Task item ▸ Give the number of lines in the entries below that hold "This", with no accompanying words.

Recorded information ▸
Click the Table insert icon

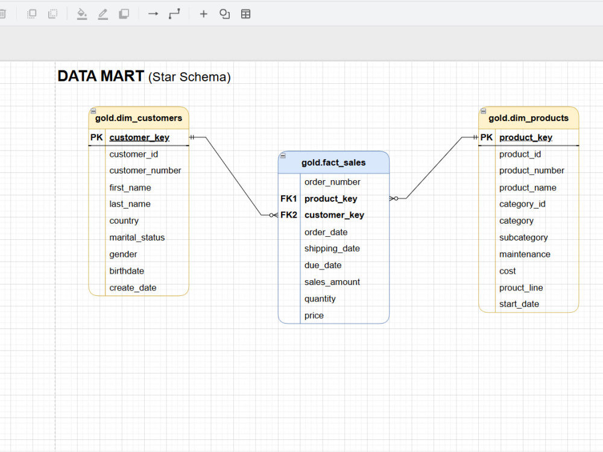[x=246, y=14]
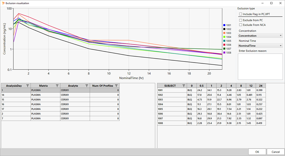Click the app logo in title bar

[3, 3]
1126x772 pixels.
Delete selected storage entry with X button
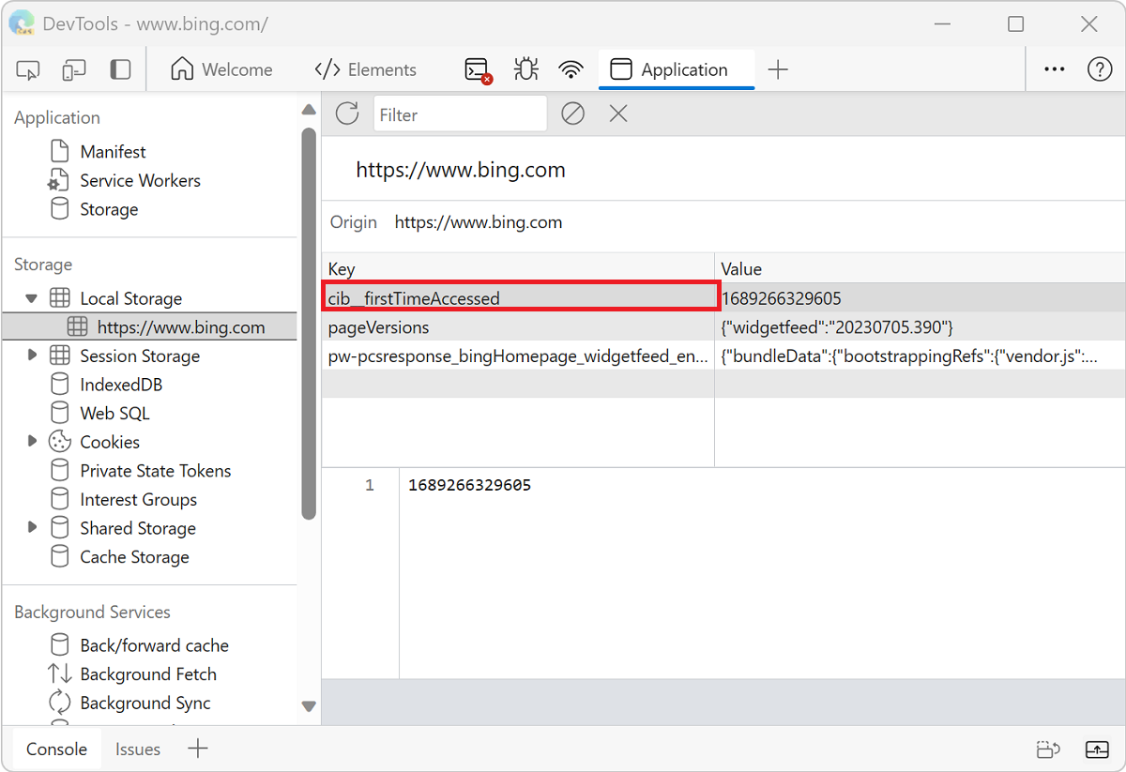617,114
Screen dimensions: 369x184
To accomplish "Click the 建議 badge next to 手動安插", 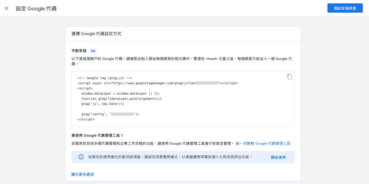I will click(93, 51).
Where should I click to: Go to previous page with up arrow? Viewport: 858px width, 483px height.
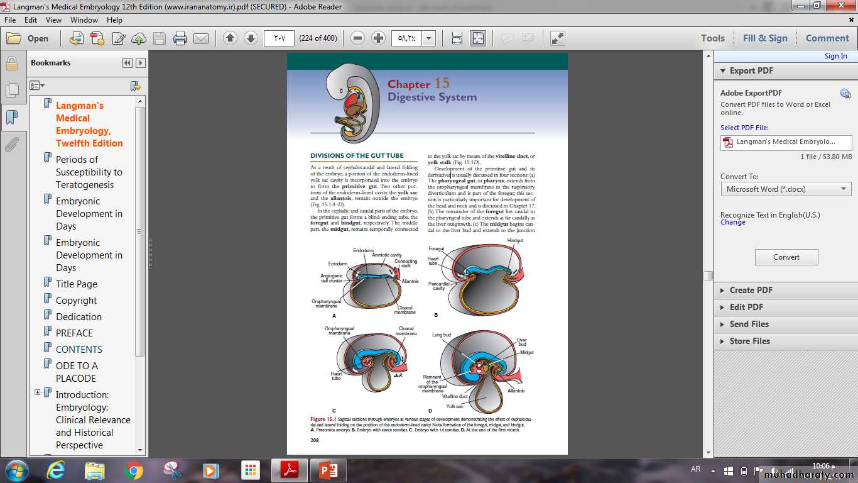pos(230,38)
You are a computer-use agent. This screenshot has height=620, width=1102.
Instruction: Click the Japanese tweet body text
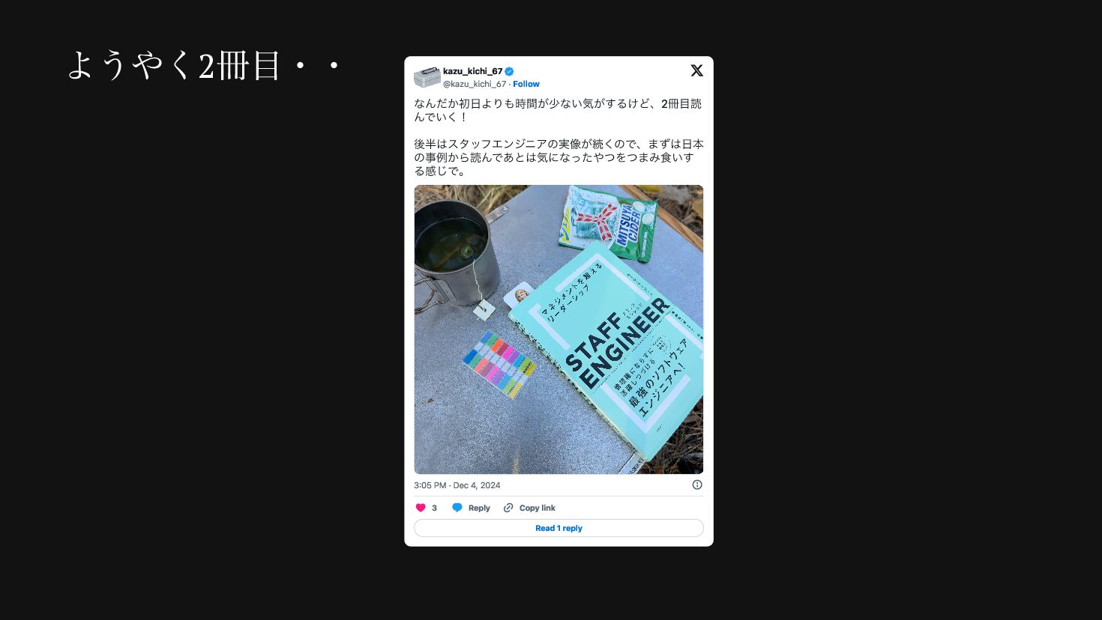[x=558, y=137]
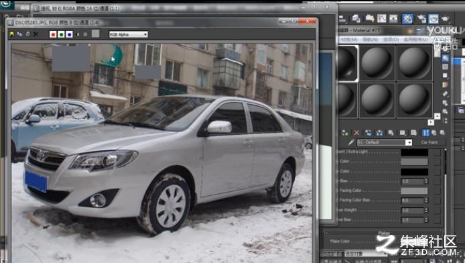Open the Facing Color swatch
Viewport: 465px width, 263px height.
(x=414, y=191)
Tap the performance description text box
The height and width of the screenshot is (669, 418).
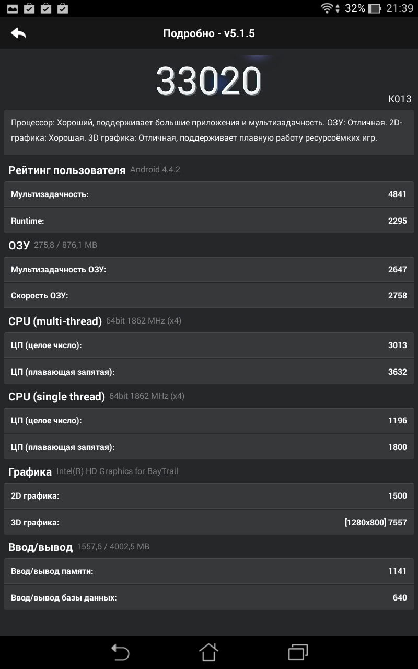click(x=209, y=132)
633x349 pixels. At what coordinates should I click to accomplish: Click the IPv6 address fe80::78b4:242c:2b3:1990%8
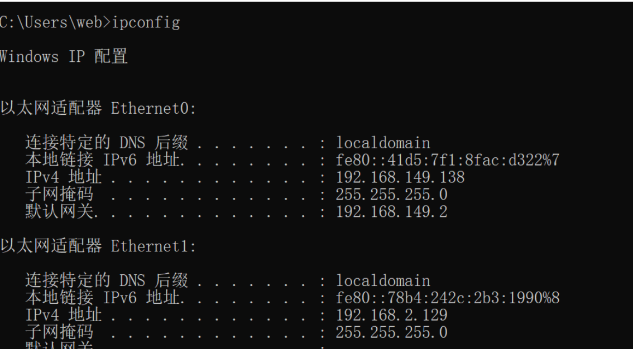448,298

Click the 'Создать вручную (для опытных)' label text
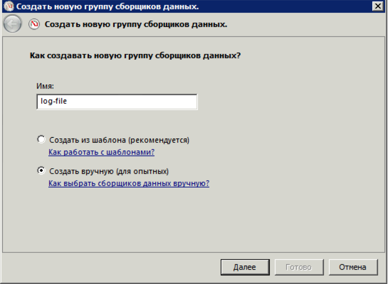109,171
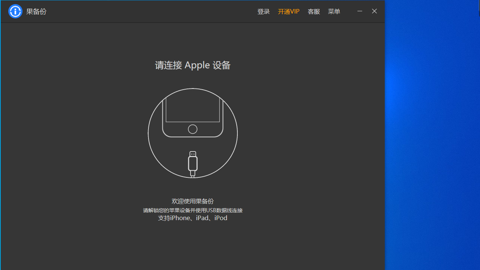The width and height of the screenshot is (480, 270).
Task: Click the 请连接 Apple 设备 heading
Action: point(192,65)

* * *

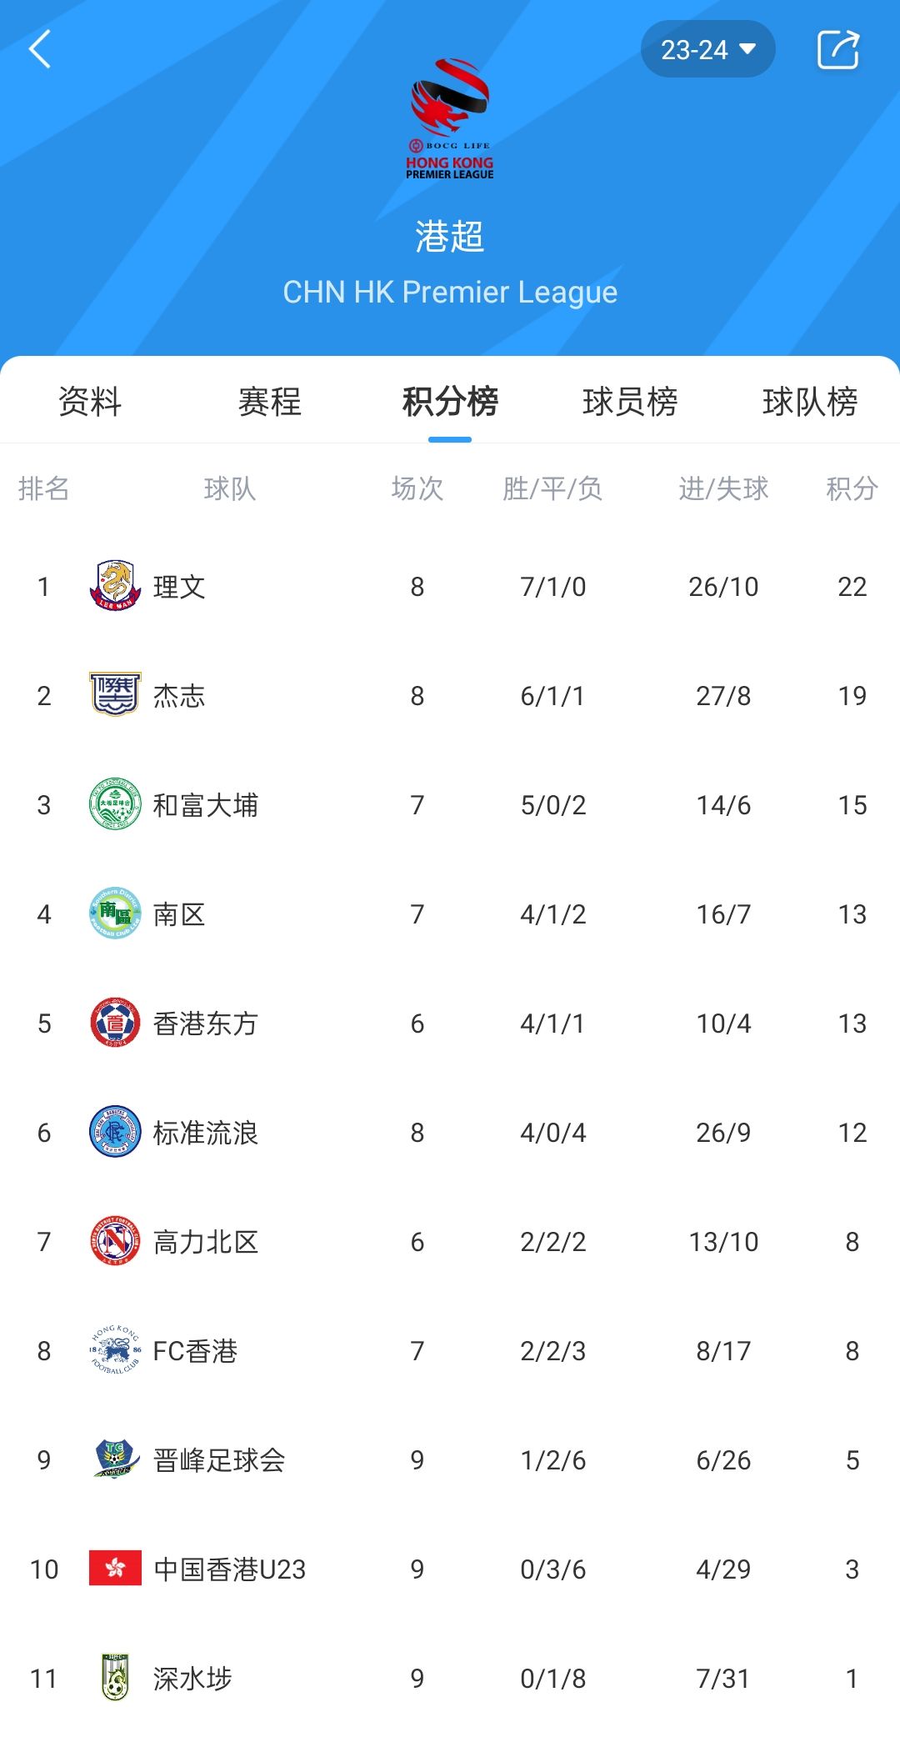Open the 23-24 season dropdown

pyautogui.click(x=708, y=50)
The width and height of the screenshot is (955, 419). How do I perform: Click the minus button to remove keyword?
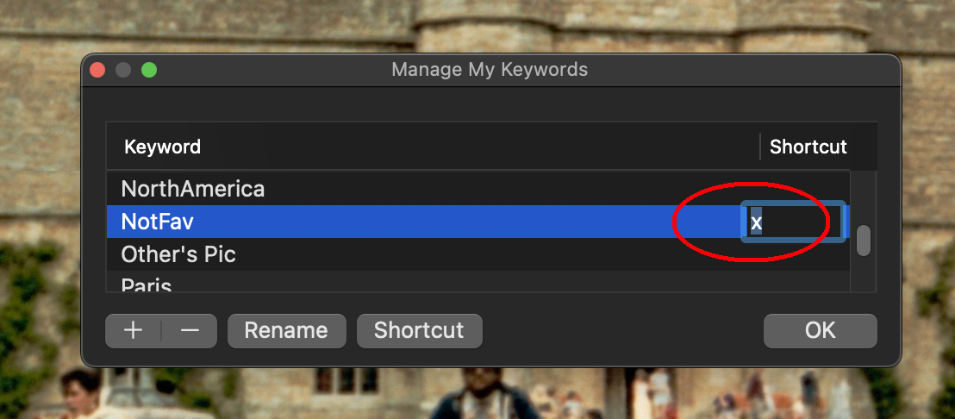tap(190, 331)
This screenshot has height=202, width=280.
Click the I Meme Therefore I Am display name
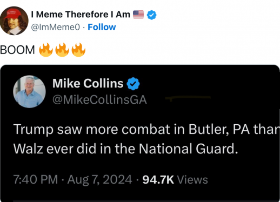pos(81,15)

Problem solution ▸ 2